Я понял, что через секунду она меня узнает. Я снова закрыл лицо, но левой рукой вынул из-за пояса кинжал. Это был всего лишь короткий «мизерикорд», кинжальчик, которым воин на поле боя расправляется с жертвой, если она слишком сильно ранена, чтобы спастись, но еще не умерла. Декоративная вещица, скорее украшение, чем оружие, и его позолоченные ножны густо усыпали безупречные жемчужины.
– Это вам, – сказал я, – матери Андрея, которая всегда любила свои бусы из речного жемчуга. Возьмите это, ради спасения его души. – Я положил кинжал у ног матери.
Потом я поклонился, низко-низко, так, что голова почти коснулась пола, и вышел, не оборачиваясь, закрыв за собой дверь, но задержался снаружи, слушая, как они вскочили со своих мест и столпились вокруг нее, чтобы посмотреть кольца и кинжал, а кто-то пошел починить засов.
Охватившие меня эмоции лишили меня сил. Но ничто не помешало бы мне сделать то, что я решил сделать. Я не поворачивался к Мариусу, потому что просить его поддержки или согласия в этом деле было бы малодушием. Я спустился по слякотной заснеженной улице через грязное месиво, к прибрежной харчевне, где, как я думал, мог находиться мой отец.
Ребенком я чрезвычайно редко переступал порог этого дома, и то лишь в тех случаях, когда нужно было позвать отца домой. У меня практически не сохранилось о нем воспоминаний – я только помнил, что там пили и ругались чужеземцы.
Харчевня располагалась в длинном здании, построенном из тех же необработанных бревен, что и мой дом, с той же глиной в качестве скрепляющего материала, швы и трещины неизбежно пропускали ужасный холод. Крыша была очень высокой, с шестью ярусами, чтобы выдерживать вес снега, с карниза свисали сосульки, как и с крыши моего дома.
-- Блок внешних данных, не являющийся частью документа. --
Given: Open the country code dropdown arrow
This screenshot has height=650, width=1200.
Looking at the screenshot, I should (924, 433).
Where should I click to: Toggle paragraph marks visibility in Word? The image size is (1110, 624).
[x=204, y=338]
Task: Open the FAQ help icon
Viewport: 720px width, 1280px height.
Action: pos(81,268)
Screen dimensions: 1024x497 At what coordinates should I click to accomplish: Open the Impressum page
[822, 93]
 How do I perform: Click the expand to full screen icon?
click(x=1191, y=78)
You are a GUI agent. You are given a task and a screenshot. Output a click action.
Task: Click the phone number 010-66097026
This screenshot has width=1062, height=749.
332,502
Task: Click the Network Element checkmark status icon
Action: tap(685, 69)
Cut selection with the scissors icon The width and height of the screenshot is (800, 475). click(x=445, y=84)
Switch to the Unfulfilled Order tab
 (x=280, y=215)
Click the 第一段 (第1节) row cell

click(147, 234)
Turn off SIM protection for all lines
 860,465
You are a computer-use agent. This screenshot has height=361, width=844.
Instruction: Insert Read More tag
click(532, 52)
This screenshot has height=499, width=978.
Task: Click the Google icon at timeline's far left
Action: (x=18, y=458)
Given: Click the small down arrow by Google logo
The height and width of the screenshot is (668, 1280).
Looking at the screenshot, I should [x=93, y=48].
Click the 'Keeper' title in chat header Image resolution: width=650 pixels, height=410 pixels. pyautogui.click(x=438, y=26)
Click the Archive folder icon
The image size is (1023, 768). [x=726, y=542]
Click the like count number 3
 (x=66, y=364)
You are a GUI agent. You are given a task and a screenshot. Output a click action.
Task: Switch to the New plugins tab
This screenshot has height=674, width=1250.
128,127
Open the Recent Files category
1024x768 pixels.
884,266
Меня восхищало, что люди могут так жить, что даже холод не вынуждает их построить более долговечное и более надежное укрытие, но в этом месте, как мне думалось, так было всегда, в стране бедных, больных, загруженных работой и голодных, жестокие зимы лишали их слишком многого, а короткая весна и лето приносили им слишком мало, и в результате самоотречение превратилось в высшую добродетель.
Но, может быть, я заблуждался, может быть, заблуждаюсь и сейчас. Важно то, что в этом месте господствовала безнадежность, и хотя оно не было уродливо, поскольку нет уродства в дереве, в грязи, в снеге и в печали, красоты там тоже не было, за исключением икон и далекого силуэта элегантных куполов стоявшего на вершине горы Софийского собора, выделявшегося на фоне усеянного звездами неба. И этого мало.
Войдя в харчевню, я прикинул, что в ней сидит человек двадцать – они пили и разговаривали с удивившей меня веселостью, учитывая спартанскую природу этого дома, который давал им только крышу над головой и защиту от ночи, да возможность расположиться у большого очага. Здесь их не могли приободрить иконы. Но кто-то пел, кто-то перебирал неизменных струны гуслей, кто-то играл на маленькой дудке.
Некоторые из многочисленных столов покрывали скатерти, некоторые стояли пустые, и часть посетителей, насколько я помнил, были иностранцами. Трое итальянцев, мгновенно услышал я и вычислил, что они генуэзцы. Я и не ожидал, что здесь будет так много иностранцев. Но этих людей привлекала речная торговля, и, возможно, в Киеве сейчас жилось не так уже и бедно.